In the 4a a first variant of a fourth exemplary embodiment is shown. As can be seen from this, the temperature sensor 16 with the measuring element 14 is arranged in an attachment 28 of the cooking appliance 2 designed as a handle 26 . Analogously to the second exemplary embodiment according to FIG 2 the temperature sensor 16 with the measuring element 14 is also arranged on the connecting section 22 of the flow channel 20 for the flow-conducting connection of the flow channel 20 to the cooking chamber 10 . In addition to the temperature sensor 16, the handle 26 also contains an evaluation and communication unit 30, which is connected to the temperature sensor 16 in a signal-transmitting manner, for evaluating output signals from the temperature sensor 16 and for sending data and/or control signals to the controller of the hob on which the cookware 4 is set up, arranged.

According to the in the 4b In the second variant of the fourth exemplary embodiment shown, the entire temperature sensor 16 is thermally insulated from the rest of the cooking utensil 4 and the lid 12 by means of insulation (not shown), with the thermally insulated temperature sensor 16 being able to be cooled by means of a cooling device 32 of the cooking appliance 2 . The cooling device 32 is designed here as an integral part of the attachment 28, namely the handle 26.

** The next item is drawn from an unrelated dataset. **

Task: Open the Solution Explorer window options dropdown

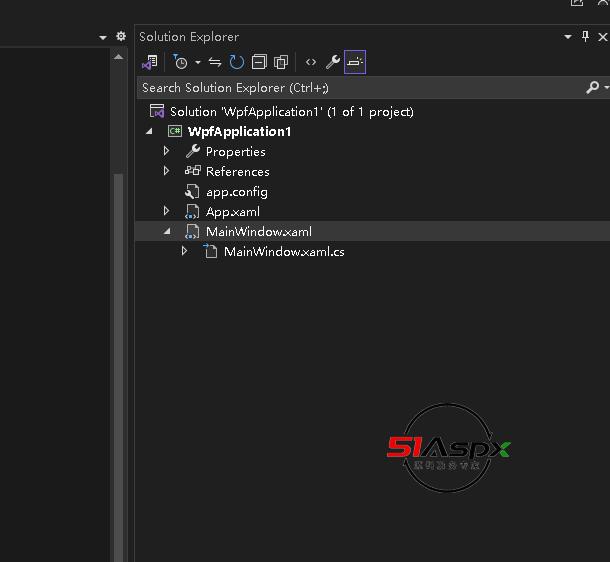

At the in the 4c In the illustrated third variant of the fourth exemplary embodiment, the temperature sensor 16 with the measuring element 14 is arranged essentially flush with a wall of the flow channel 20 facing the flow path 18 on the cooking appliance 2 . The insulation already explained in the second variant is here at the same time designed to be suitable for attaching the temperature sensor 16 to the measuring element 14 on the cooking appliance 2 and in the 4c shown as insulation 34.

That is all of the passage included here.